● GIVEN PASSAGE:
____
Israeli Prime Minister Benjamin Netanyahu faced "the easiest and the friendliest audience in the world," during his major policy speech to the United States Congress last month, said an Israeli official.

On the other hand, many criticized the Congress members for openly siding with Israeli prime minister angered the Palestinians. Local pundits viewed the speech as a serious blow to U.S. regional interests in a long term, as well as the Israeli-Palestinian peace process. "At the end of the day, the U.S. will find itself isolated in the region together with Israel," said a Palestinian analyst.


Both Obama's and Netanyahu's declarations were not going to yield a major policy breakthrough for the dragged down peace process, political analysts argued.

In his speech, Netanyahu presented more refusals than concessions to the Palestinians. He said no to the 1967 borders, no to the division of Jerusalem, no to the refugees' return right, and to the Palestinian reconciliation.

The Israeli prime minister also bluntly requested that the Palestinians recognize Israel as a Jewish state, an element potentially denies the genuine essence of Palestinian rights in the future.

Uri Avnery, the Director of the left-wing Gush Shalom organization, compared Netanyahu's speech with the three "nos" of No recognition, No negotiation and No peace with Israel, which were declared in Khartoum by the Arab world in 1967.
____
(Data items)
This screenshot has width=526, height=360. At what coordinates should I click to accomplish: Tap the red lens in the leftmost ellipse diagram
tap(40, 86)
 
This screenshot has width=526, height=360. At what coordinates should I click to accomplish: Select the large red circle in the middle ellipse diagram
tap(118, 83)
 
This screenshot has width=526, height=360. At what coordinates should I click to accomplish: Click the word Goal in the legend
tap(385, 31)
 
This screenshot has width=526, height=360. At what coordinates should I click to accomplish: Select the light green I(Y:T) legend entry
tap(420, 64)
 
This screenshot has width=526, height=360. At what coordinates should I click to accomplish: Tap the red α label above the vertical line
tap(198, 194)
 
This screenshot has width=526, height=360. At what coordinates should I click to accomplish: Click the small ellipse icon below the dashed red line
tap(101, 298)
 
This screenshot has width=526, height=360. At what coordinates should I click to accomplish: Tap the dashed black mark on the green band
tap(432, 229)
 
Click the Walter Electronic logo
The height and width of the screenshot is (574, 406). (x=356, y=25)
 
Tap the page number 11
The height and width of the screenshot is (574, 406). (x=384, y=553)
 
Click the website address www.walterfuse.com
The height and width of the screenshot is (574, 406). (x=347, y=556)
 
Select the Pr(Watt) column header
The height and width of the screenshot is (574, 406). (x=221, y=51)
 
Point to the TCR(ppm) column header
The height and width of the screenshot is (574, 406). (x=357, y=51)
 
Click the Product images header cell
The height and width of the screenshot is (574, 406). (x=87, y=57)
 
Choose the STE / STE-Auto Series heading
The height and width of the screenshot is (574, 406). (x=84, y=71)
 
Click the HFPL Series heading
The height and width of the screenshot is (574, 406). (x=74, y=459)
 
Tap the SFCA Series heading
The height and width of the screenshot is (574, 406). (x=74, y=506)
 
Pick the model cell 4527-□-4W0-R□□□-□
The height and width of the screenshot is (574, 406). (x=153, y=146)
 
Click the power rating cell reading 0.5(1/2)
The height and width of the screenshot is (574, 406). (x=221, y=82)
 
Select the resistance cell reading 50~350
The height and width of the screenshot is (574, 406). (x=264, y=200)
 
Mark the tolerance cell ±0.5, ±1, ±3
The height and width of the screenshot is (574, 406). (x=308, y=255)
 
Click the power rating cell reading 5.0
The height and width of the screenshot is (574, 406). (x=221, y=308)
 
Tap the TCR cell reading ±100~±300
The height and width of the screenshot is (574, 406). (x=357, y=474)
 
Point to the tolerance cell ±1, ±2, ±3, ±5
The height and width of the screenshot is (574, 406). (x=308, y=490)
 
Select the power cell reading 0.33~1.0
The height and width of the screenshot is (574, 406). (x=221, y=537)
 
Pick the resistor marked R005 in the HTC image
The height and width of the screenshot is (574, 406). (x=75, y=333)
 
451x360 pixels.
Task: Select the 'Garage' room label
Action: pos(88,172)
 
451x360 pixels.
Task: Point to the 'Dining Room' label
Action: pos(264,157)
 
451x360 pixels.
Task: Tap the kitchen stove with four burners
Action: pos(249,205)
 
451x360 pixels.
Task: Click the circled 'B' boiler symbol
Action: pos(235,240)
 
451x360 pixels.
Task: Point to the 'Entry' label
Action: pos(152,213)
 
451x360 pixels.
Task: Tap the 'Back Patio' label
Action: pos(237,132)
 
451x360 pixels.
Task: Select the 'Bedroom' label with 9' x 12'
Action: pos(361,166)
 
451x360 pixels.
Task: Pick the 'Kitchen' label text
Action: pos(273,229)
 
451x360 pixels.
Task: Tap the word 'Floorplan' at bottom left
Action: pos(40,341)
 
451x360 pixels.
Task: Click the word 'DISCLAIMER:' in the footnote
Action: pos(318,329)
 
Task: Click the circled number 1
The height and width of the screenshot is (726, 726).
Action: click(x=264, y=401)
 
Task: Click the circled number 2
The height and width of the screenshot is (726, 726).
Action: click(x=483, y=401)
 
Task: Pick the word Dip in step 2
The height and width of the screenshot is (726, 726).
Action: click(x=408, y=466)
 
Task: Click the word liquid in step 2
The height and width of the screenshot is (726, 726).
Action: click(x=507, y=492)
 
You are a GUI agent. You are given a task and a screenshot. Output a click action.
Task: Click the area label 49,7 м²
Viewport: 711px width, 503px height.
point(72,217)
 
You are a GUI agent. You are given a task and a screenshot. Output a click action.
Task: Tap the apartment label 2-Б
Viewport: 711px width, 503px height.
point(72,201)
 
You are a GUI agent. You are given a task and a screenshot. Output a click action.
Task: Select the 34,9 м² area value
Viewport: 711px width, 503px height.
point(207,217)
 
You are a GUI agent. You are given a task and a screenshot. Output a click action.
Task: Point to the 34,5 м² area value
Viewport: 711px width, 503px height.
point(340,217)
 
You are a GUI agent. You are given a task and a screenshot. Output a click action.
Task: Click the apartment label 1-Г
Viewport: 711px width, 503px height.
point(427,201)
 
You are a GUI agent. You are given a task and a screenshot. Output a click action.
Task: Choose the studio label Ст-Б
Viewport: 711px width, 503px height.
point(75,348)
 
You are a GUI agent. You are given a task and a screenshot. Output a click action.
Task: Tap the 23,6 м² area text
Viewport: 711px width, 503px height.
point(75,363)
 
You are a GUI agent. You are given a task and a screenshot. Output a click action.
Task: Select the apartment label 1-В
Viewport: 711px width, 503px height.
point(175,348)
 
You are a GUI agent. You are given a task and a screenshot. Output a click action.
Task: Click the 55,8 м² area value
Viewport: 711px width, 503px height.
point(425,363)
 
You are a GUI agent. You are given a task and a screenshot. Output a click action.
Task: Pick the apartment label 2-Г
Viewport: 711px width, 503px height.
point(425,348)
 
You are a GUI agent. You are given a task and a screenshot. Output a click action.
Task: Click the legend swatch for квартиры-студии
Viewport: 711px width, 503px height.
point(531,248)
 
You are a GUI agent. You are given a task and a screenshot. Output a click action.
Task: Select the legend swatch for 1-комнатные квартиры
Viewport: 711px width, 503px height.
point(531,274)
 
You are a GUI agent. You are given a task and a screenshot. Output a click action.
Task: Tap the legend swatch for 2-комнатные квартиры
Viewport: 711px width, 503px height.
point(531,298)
____
● DIRECTIVES:
**1.** Answer these questions using the passage on Netanyahu's speech to Congress:
(a) How did an Israeli official describe the audience Netanyahu faced in Congress?
(b) What did Netanyahu request that the Palestinians recognize Israel as?
(c) Where and in what year did the Arab world declare the three "nos"?
**2.** Write out the passage on Netanyahu's speech to Congress word for word, from "Both Obama's and" to "in the future.".

● RESULTS OF THE EXERCISE:
**1.**
(a) As "the easiest and the friendliest audience in the world."
(b) A Jewish state.
(c) In Khartoum, in 1967.

**2.**
Both Obama's and Netanyahu's declarations were not going to yield a major policy breakthrough for the dragged down peace process, political analysts argued.

In his speech, Netanyahu presented more refusals than concessions to the Palestinians. He said no to the 1967 borders, no to the division of Jerusalem, no to the refugees' return right, and to the Palestinian reconciliation.

The Israeli prime minister also bluntly requested that the Palestinians recognize Israel as a Jewish state, an element potentially denies the genuine essence of Palestinian rights in the future.